### Objective:
Can you rewrite the listing lines starting with the line containing "Task: Open the thumbnail grid view" and going on through the line containing "[x=468, y=380]", requests included, with every coordinate in the answers offset by -133?

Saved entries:

◆ ◆ ◆ ◆ ◆

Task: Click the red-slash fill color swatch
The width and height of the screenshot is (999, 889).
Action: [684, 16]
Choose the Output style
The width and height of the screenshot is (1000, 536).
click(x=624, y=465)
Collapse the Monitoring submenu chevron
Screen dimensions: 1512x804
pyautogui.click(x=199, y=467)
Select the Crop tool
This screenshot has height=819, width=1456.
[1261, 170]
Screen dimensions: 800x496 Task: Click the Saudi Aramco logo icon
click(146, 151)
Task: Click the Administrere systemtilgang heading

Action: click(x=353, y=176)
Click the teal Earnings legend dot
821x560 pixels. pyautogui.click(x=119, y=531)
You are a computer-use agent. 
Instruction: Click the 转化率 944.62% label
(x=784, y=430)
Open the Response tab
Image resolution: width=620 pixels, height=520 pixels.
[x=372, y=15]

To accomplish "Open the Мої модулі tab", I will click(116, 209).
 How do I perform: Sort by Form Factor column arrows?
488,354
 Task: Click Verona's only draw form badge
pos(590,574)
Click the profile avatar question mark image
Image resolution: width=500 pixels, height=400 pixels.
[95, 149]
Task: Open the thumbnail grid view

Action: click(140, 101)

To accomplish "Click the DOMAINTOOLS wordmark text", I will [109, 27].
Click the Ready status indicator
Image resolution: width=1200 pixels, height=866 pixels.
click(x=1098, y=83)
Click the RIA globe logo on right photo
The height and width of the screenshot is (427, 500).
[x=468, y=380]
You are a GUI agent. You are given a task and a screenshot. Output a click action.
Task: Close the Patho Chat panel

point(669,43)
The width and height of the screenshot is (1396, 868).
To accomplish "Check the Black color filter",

◆ ◆ ◆ ◆ ◆

### Complete output:
Task: Open the thumbnail grid view

Action: click(7, -32)

To accomplish "Click the DOMAINTOOLS wordmark text", I will [-24, -106].
Click the Ready status indicator
Image resolution: width=1200 pixels, height=866 pixels.
click(x=965, y=-50)
Click the RIA globe logo on right photo
The height and width of the screenshot is (427, 500).
[x=335, y=247]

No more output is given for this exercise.